> **Written request**
Format every line of the data below as a JSON list of strings, one string per line, skipping blank lines. Leave the pictures out of your answer.

(Stored data entries)
• • • •

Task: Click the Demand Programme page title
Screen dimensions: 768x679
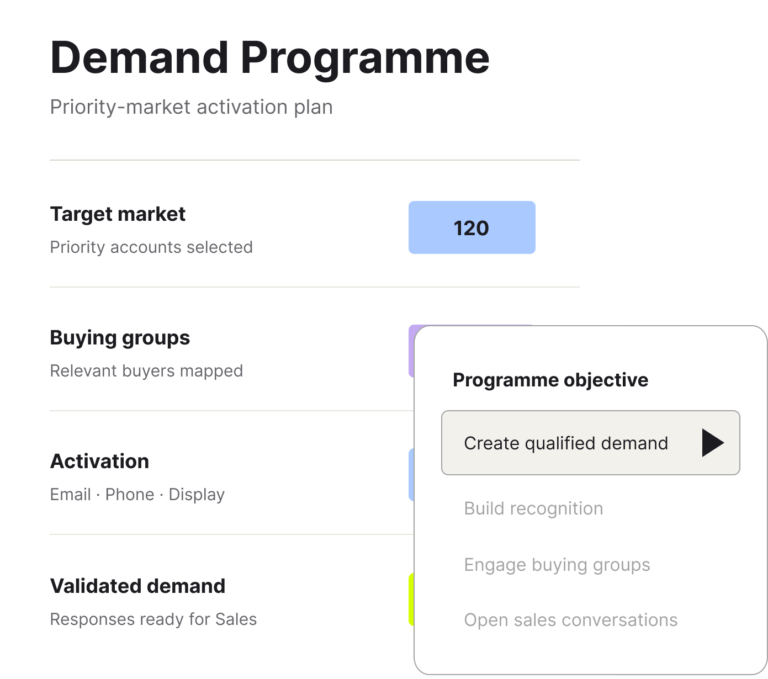Action: click(270, 58)
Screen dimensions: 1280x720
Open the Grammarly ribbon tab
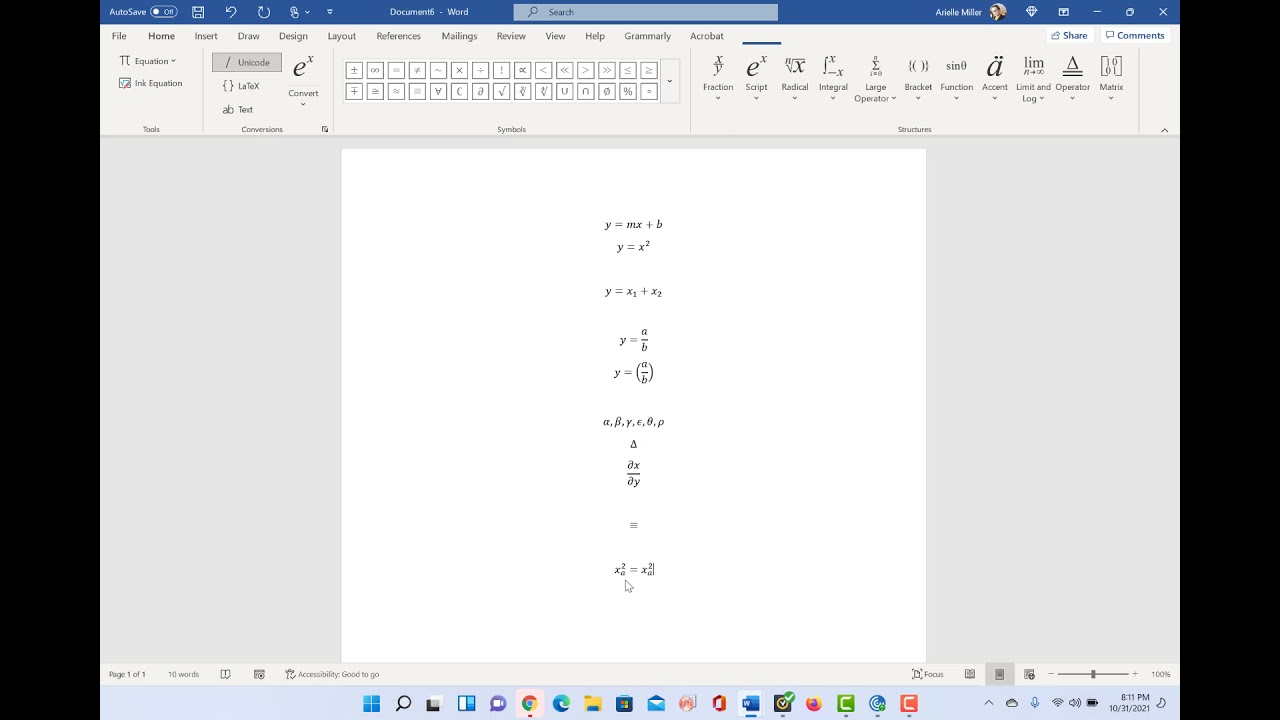647,36
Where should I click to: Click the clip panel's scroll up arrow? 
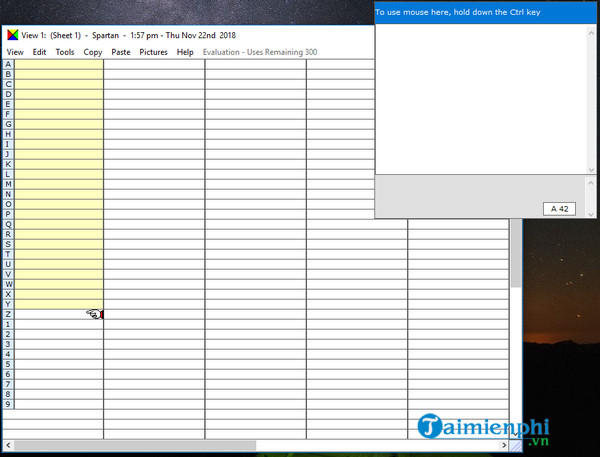coord(591,32)
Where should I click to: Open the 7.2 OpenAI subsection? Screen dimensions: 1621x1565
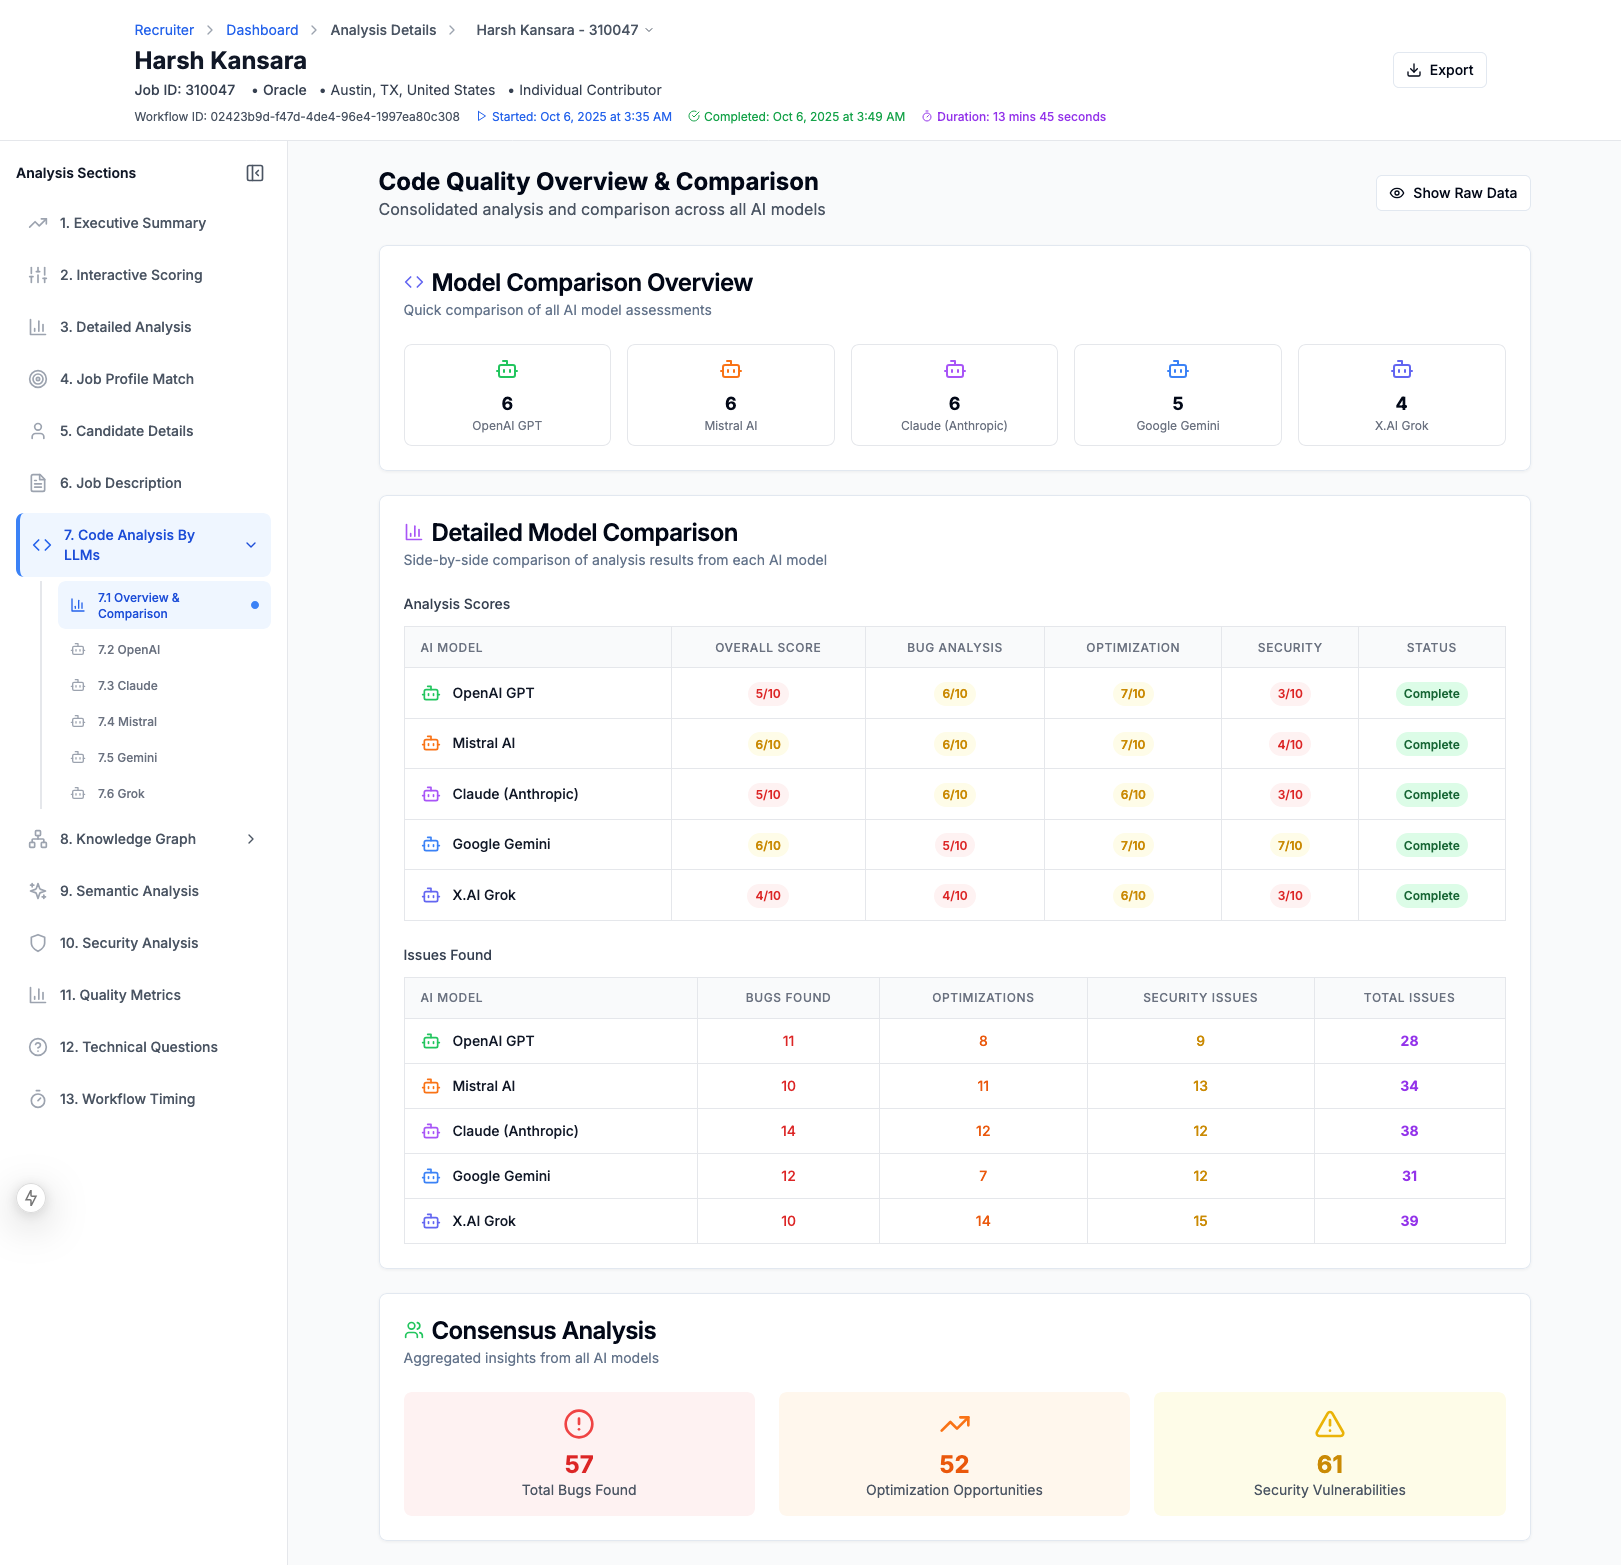[129, 650]
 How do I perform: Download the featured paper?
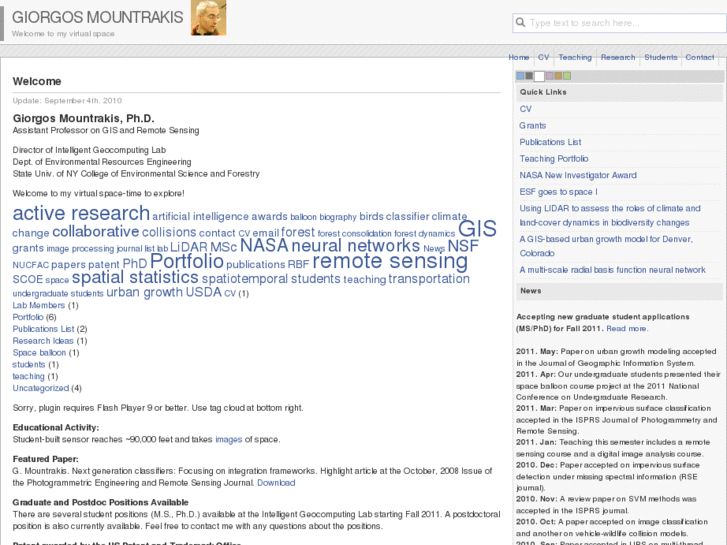276,482
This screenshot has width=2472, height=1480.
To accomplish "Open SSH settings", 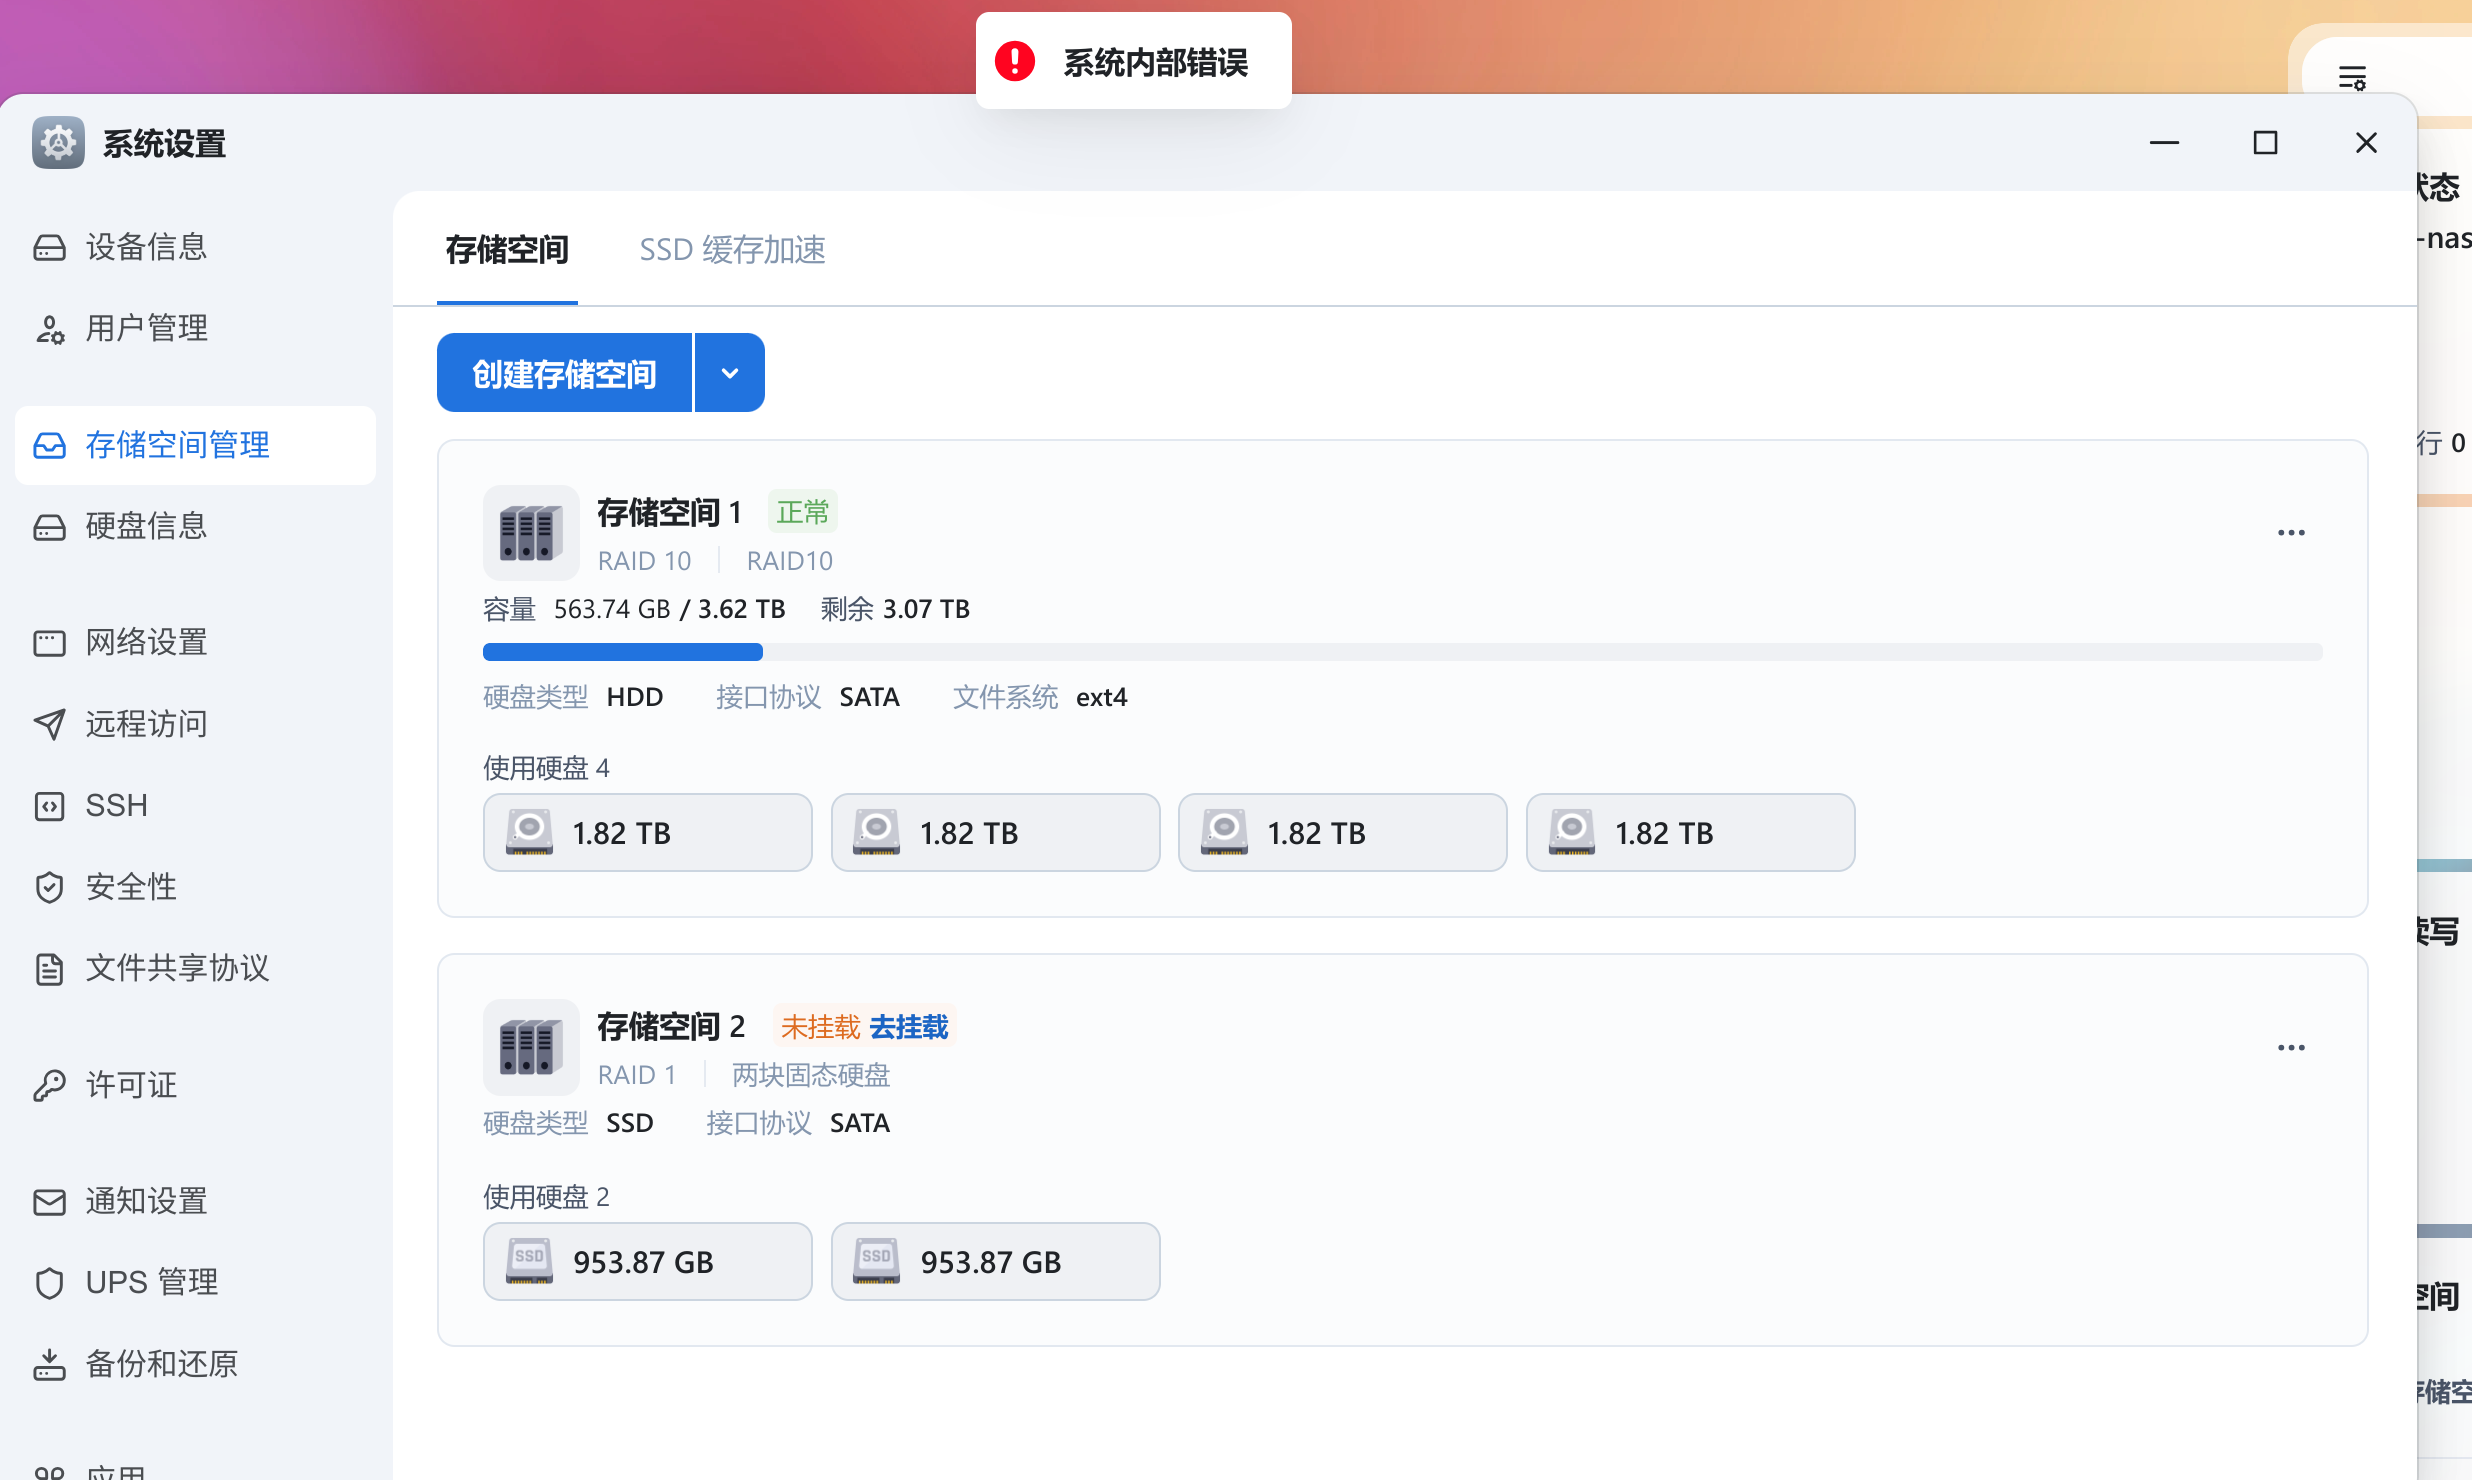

• • • •

> **Answer in full**
[
  "Task: Click the Demand Programme page title",
  "Screen dimensions: 768x679",
  "Action: click(270, 58)",
  "Screen dimensions: 1280x720",
  "Open the Grammarly ribbon tab",
  "647,36",
  "Where should I click to: Click the clip panel's scroll up arrow? ",
  "coord(591,32)",
  "Where should I click to: Open the 7.2 OpenAI subsection? Screen dimensions: 1621x1565",
  "[129, 650]",
  " How do I perform: Download the featured paper?",
  "276,482",
  "This screenshot has width=2472, height=1480.",
  "To accomplish \"Open SSH settings\", "
]